REQUIRED ACTION => Take every line from the entries below that includes the word "column" and copy it.

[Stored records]
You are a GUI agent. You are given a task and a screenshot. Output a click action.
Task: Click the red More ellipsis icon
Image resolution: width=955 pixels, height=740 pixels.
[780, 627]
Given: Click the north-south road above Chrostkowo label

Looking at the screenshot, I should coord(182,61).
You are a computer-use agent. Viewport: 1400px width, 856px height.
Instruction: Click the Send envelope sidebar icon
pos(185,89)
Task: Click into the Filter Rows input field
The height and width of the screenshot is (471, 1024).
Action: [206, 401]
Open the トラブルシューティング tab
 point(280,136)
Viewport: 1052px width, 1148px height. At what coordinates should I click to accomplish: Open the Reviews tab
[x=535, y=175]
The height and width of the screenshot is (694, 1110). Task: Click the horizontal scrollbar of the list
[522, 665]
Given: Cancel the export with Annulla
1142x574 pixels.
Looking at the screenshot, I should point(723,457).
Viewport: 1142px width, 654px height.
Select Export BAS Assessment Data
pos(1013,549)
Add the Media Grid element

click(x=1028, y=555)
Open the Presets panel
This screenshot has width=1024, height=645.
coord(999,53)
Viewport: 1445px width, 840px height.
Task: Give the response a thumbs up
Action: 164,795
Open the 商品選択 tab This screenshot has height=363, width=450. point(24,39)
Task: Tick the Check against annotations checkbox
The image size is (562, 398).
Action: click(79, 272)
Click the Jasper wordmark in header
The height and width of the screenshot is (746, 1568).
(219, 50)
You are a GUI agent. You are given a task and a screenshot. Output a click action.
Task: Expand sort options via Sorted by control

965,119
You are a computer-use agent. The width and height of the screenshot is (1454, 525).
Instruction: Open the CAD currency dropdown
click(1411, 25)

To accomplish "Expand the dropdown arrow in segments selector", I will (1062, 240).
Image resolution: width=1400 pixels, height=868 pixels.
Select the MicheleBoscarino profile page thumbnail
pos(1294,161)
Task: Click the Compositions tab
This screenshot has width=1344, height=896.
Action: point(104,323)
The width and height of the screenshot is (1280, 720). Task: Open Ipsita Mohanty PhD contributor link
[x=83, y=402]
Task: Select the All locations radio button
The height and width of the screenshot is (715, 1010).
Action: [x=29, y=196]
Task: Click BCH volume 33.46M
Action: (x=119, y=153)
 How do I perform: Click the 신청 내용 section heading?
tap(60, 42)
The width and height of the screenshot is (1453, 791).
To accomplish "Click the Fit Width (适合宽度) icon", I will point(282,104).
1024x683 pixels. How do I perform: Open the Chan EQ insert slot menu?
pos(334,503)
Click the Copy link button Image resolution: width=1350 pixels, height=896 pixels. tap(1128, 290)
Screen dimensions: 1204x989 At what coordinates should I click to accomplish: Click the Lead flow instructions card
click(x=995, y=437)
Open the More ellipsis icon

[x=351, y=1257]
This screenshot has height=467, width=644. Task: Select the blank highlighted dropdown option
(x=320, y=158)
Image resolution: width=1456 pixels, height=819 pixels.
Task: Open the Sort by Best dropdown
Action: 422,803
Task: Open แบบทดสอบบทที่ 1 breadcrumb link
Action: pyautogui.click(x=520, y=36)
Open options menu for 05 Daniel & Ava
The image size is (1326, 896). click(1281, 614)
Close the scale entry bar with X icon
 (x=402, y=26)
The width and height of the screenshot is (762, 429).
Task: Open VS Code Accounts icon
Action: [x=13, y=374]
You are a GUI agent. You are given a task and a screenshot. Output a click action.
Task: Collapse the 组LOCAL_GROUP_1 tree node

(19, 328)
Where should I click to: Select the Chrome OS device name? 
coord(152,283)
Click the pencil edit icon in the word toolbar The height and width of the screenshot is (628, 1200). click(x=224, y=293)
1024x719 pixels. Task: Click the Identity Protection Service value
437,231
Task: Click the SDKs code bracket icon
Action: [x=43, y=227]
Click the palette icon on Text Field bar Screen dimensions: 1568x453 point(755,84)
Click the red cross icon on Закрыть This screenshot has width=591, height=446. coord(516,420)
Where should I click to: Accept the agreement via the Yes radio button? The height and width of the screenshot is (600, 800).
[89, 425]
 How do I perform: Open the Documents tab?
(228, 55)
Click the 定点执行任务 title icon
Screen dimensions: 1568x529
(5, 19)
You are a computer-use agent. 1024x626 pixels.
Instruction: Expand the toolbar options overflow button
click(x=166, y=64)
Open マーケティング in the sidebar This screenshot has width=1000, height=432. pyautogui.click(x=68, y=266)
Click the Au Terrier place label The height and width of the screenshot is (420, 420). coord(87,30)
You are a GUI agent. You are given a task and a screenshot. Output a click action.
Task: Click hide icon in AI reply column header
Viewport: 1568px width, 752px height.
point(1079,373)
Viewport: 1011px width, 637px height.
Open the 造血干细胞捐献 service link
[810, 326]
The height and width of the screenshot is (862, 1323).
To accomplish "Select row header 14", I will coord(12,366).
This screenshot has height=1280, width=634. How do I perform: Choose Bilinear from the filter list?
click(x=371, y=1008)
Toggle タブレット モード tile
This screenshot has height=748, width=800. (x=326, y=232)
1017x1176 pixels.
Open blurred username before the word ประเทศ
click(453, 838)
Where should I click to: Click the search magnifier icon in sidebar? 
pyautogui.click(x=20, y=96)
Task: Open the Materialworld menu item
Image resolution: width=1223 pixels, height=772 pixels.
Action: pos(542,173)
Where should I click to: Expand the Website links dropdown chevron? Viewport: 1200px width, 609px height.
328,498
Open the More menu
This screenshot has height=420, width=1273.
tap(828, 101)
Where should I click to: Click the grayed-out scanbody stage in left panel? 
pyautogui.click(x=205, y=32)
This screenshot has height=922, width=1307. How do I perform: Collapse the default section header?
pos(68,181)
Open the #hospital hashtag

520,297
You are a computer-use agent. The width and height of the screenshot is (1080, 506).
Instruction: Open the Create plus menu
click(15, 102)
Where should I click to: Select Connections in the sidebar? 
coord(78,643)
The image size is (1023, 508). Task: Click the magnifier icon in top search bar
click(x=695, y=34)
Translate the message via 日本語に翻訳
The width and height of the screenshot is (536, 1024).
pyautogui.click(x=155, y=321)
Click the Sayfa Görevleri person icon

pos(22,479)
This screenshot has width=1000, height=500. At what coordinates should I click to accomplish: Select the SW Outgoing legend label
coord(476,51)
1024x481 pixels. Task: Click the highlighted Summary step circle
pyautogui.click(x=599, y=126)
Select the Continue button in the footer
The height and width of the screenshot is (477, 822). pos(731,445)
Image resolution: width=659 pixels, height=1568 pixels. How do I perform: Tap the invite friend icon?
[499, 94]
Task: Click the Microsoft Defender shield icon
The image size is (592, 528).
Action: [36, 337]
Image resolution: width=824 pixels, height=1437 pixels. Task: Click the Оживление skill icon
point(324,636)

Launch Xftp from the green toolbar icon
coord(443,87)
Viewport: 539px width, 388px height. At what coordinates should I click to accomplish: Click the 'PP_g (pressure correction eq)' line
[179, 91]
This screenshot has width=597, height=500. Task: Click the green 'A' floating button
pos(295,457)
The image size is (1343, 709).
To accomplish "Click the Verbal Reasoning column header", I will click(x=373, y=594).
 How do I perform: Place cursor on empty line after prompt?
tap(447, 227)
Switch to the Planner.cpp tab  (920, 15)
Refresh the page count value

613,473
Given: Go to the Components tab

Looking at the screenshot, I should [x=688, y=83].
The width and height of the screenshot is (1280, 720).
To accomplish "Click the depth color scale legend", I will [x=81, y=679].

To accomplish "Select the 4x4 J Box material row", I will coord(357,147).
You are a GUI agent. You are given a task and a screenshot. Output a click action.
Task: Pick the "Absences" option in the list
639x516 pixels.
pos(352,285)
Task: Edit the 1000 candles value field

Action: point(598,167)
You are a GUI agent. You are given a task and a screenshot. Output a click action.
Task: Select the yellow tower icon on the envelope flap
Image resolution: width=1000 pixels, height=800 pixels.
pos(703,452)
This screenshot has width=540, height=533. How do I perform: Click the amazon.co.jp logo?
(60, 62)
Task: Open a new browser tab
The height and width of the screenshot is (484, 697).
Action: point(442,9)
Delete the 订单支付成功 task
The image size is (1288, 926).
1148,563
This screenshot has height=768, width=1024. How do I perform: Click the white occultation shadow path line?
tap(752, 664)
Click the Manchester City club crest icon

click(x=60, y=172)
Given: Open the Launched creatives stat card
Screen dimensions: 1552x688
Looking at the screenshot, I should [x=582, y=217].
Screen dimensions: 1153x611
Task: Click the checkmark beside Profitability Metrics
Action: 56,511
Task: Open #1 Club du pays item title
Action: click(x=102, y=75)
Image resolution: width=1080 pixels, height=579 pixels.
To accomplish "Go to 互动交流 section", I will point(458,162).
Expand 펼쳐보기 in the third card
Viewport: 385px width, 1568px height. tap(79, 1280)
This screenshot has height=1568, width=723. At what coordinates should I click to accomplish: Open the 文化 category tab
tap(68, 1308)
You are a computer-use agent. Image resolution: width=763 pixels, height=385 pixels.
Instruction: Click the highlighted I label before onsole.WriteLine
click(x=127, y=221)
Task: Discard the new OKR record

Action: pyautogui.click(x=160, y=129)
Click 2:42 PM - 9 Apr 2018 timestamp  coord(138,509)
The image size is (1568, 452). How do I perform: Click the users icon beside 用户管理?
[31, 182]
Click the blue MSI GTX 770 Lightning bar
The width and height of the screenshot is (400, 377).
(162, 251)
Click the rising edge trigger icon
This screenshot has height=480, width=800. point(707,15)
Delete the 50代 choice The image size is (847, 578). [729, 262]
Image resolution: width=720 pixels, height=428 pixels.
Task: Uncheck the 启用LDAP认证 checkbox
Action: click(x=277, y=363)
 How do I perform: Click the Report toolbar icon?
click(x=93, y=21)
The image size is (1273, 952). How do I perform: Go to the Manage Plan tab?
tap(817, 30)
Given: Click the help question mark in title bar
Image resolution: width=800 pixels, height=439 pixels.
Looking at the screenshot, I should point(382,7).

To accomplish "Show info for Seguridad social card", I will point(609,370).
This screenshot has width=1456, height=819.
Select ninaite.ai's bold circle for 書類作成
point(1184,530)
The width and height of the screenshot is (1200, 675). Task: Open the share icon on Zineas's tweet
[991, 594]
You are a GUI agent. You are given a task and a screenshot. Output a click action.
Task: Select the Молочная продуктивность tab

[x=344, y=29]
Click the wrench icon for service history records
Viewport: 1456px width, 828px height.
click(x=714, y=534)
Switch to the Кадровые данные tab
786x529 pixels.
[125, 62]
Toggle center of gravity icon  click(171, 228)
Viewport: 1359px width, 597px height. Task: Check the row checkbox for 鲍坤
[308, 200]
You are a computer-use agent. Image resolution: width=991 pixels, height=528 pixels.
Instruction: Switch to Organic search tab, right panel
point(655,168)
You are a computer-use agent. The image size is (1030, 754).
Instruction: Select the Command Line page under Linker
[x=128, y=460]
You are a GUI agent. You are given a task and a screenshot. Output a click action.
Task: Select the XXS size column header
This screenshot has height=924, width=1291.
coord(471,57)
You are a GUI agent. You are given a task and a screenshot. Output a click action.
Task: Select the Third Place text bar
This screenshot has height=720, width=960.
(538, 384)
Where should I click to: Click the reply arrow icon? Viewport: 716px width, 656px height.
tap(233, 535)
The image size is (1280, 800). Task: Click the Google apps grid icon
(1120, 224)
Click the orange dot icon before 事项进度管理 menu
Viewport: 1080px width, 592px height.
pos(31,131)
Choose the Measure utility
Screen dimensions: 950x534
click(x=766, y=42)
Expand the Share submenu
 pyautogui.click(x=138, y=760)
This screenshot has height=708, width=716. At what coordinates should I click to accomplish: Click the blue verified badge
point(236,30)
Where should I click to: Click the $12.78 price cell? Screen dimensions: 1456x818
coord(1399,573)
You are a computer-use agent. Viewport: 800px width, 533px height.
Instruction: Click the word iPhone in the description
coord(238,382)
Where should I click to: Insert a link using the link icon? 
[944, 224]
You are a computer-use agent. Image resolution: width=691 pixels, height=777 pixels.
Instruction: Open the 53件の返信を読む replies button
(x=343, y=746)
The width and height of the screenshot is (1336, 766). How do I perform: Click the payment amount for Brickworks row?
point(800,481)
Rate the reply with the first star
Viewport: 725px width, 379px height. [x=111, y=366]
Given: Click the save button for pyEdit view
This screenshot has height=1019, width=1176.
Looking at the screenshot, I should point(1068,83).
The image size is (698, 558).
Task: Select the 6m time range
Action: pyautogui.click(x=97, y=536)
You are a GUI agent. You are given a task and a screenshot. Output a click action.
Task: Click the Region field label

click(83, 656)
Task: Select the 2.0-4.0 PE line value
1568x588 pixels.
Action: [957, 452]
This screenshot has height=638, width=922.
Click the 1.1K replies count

OUTPUT OF THE TASK =>
Task: Click hide icon in AI reply column header
To accomplish "Click the Verbal Reasoning column header", I will click(x=373, y=594).
Task: Select the XXS size column header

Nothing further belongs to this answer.